HOW TO COMPLETE THIS TASK →
Go to the line in the entries below that holds "LocalizePilot – Multilingual" and repeat exactly from there through the line that holds "Get WordPress (1239, 23)", inclusive.

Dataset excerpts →
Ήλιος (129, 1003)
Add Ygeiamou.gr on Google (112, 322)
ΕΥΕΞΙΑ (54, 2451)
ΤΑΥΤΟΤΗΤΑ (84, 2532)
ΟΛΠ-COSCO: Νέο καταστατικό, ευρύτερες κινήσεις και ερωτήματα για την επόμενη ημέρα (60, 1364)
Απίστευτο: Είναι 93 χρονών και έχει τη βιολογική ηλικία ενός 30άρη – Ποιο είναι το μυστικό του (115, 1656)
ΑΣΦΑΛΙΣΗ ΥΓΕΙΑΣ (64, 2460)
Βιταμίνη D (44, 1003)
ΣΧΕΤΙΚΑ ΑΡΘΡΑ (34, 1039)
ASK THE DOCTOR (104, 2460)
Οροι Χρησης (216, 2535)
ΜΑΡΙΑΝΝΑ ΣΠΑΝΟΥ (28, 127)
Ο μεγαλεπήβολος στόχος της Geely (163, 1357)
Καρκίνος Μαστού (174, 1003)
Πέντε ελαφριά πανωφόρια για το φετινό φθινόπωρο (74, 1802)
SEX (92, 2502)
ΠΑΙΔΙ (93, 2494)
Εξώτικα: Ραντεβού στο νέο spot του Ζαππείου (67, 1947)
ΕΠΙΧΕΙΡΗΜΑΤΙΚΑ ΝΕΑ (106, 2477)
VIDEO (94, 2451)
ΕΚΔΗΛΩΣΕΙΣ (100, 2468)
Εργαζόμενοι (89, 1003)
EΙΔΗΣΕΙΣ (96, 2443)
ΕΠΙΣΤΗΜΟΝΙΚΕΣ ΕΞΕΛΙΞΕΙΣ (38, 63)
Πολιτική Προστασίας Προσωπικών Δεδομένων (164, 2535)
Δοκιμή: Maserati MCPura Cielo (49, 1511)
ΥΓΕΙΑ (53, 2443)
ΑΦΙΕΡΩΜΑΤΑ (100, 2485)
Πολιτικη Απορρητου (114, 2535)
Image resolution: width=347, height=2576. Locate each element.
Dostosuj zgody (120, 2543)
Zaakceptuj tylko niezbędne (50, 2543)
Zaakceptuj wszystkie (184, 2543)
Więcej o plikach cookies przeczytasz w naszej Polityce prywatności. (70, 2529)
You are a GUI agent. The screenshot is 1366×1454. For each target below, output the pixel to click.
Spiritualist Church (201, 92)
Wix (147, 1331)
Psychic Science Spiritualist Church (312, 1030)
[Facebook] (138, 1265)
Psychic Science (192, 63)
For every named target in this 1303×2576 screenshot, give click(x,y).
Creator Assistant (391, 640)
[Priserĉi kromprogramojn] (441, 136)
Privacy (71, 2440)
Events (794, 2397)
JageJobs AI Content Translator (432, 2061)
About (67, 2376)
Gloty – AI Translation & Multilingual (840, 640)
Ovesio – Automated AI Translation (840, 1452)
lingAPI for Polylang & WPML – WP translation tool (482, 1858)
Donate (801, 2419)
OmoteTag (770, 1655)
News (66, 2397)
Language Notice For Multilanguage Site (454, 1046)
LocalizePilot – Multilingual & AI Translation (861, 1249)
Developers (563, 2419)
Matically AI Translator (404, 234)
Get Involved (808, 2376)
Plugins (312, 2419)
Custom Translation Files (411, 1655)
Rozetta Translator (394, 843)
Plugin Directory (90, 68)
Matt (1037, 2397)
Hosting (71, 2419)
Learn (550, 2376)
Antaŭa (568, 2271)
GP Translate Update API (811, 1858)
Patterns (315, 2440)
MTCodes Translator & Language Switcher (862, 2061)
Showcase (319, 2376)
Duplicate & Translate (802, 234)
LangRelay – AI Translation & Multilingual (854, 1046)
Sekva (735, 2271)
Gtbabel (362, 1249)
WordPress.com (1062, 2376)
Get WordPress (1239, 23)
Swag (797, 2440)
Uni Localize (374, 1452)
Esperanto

RESPONSE TO THE TASK →
LocalizePilot – Multilingual & AI Translation (861, 1249)
Developers (563, 2419)
Matically AI Translator (404, 234)
Get Involved (808, 2376)
Plugins (312, 2419)
Custom Translation Files (411, 1655)
Rozetta Translator (394, 843)
Plugin Directory (90, 68)
Matt (1037, 2397)
Hosting (71, 2419)
Learn (550, 2376)
Antaŭa (568, 2271)
GP Translate Update API (811, 1858)
Patterns (315, 2440)
MTCodes Translator & Language Switcher (862, 2061)
Showcase (319, 2376)
Duplicate & Translate (802, 234)
LangRelay – AI Translation & Multilingual (854, 1046)
Sekva (735, 2271)
Gtbabel (362, 1249)
WordPress.com (1062, 2376)
Get WordPress (1239, 23)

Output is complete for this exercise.